“My land o’ life,” she says, “that’s the stalkin’ image of ’Lisbeth Note.”

“Lisbeth Note!” we all said. “Oh, it can’t be!”

It struck me, even then, how united folks are on a piece of gossip. For the Home-coming some had thought have printed invitations and some had thought send out newspapers, some had wanted free supper and some had wanted pay, and so on, item by item of the afternoon. But the minute Lisbeth Note was mentioned, we all burst into one common, spontaneous fraternal horror: “Oh, no. It couldn’t be her.”

“It is!” cries Mis’ Sykes. “It is. She’s turning in there. I thought I heard ’bus wheels in the night. It serves me right. I’d ought to got out and looked.”

We were all crowded to the window by then, looking over toward old Mis’ Note’s, that lived opposite to Mis’ Sykes’s. So we all saw what we saw. And it was that Mis’ Note’s front door opened and a little boy, ’bout four years old, come shouting down the walk toward Lisbeth. And she stooped over and kissed him. And they went in the house together and shut the door.

Then us ladies turned and stared at each other. And Mis’ Sykes says, swallowing unbeknownst in the middle of what she says: “The brazen hussy. She’s brought it back here.”

I donno whether you’ve ever heard a group of immortal beings, women or men, pounce on and mull over that particular bone? If you live somewheres in this world, I guess mebbe you hev—I guess mebbe you hev. I’m never where it happens, that I don’t turn sick and faint all through me. I don’t know how men handles the subject—here in Friendship Village we don’t mention things that has a tang to ’em, in mixed company. Mebbe men is delicate and gentle and chivalrous when they speak of such things. Mebbe that’s one of the places they use the chivalry some feels so afraid is going to die out. But I might as well own up to you that in Friendship Village us women don’t act neither delicate nor decent in such a case.

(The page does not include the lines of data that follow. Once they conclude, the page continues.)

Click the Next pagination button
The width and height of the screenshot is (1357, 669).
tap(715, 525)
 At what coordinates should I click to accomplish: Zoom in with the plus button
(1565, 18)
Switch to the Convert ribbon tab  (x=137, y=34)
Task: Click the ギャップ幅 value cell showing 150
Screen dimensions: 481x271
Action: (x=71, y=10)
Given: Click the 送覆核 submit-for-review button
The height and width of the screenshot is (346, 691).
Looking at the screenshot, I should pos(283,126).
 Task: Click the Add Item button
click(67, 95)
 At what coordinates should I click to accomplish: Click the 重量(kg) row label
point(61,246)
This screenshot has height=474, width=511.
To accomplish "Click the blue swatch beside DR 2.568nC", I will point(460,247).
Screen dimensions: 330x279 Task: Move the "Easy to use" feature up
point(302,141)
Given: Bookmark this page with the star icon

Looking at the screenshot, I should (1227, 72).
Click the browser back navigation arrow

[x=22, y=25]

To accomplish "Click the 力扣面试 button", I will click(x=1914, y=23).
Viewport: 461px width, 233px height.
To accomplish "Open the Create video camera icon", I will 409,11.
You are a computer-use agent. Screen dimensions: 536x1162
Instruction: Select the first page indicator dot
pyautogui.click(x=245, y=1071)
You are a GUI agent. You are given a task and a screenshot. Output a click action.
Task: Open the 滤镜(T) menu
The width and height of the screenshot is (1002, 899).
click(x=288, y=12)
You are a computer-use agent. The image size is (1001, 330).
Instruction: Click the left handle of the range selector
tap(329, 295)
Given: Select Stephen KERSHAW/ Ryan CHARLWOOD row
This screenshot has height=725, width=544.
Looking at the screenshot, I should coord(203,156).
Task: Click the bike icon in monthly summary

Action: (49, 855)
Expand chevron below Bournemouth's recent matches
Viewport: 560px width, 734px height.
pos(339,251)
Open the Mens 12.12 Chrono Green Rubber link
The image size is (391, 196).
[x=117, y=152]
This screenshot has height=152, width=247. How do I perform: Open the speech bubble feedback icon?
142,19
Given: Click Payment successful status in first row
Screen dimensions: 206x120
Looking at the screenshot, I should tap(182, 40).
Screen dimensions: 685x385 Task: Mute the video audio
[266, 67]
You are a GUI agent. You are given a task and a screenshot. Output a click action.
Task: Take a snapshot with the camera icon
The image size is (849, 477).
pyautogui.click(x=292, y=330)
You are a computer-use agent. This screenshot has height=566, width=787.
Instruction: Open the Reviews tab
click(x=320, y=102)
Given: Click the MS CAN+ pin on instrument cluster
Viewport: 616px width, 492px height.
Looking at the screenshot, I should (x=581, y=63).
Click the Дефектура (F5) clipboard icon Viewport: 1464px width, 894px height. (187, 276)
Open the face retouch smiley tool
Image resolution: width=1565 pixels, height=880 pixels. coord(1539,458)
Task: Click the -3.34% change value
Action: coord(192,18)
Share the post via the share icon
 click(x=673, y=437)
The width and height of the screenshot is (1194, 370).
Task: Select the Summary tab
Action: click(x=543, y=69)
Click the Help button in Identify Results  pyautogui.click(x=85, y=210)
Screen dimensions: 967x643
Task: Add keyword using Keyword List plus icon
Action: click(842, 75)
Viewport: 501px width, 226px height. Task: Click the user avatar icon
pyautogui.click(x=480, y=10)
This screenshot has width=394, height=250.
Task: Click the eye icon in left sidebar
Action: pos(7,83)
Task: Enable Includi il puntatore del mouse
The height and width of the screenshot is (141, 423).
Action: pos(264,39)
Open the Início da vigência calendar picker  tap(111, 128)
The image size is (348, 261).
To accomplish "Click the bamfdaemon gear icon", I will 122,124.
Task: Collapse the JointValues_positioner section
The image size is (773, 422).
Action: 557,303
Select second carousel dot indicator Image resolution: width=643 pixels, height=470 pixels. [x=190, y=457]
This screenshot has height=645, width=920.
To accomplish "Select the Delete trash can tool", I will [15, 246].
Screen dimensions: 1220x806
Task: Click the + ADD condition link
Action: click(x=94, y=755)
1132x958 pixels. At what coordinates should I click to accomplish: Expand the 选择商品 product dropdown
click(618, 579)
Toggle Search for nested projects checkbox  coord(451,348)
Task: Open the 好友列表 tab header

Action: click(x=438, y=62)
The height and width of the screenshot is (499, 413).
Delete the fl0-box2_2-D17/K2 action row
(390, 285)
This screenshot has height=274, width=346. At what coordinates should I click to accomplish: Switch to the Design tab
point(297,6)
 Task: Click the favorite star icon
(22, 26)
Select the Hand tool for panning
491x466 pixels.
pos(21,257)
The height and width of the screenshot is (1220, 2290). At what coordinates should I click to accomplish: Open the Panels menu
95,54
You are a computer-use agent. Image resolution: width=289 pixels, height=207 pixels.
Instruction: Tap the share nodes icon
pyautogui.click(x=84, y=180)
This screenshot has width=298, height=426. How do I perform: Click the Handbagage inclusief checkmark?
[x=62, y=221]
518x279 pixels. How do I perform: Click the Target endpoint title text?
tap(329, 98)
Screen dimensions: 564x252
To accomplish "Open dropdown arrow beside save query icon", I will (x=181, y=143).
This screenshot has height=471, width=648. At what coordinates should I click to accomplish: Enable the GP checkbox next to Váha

There was fourteen women in the room that day, every one of ’em except Abigail Arnold and me living what you might call “protected” lives. I mean by that that men had provided them their homes and was earning them their livings, and clothing their children; and they were caring for the man’s house and, in between, training up the children. Then we were all of us further protected by the church, that we all belonged to and helped earn money for. And also we were protected by the town, that we were all respectable, bill-paying, property-owning, pew-renting citizens of. That was us.

And over against us fourteen was Lisbeth—that her father had died when she was a baby, and her mother had worked since she was born, with no place to leave Lisbeth meantime. And Lisbeth herself had been a nice, sweet-dispositioned, confiding little girl, doing odd jobs to our houses and clerking in our stores in the Christmas rush. Till five years ago—she’d gone away. And we all knew why. Her mother had cried her eyes out in most every one of our kitchens, and we were all in full possession of the facts—unless you count in the name of the little child’s father. We didn’t know that. But then, we had so much to do tearing Lisbeth to pieces we didn’t bother a great deal with that. And there that day was the whole fourteen of us, pitching into Lisbeth Note for what she’d done—just like she was fourteen of herself, our own sizes and our own “protectedness,” and meeting us face to face.

“The idear!” says Mis’ Sykes, shaking her head, with her lips disappearing within her face. “Why, she might have been clerking in the post-office store now, a nice, steady, six-dollar-a-week position just exactly like she was when it happened.”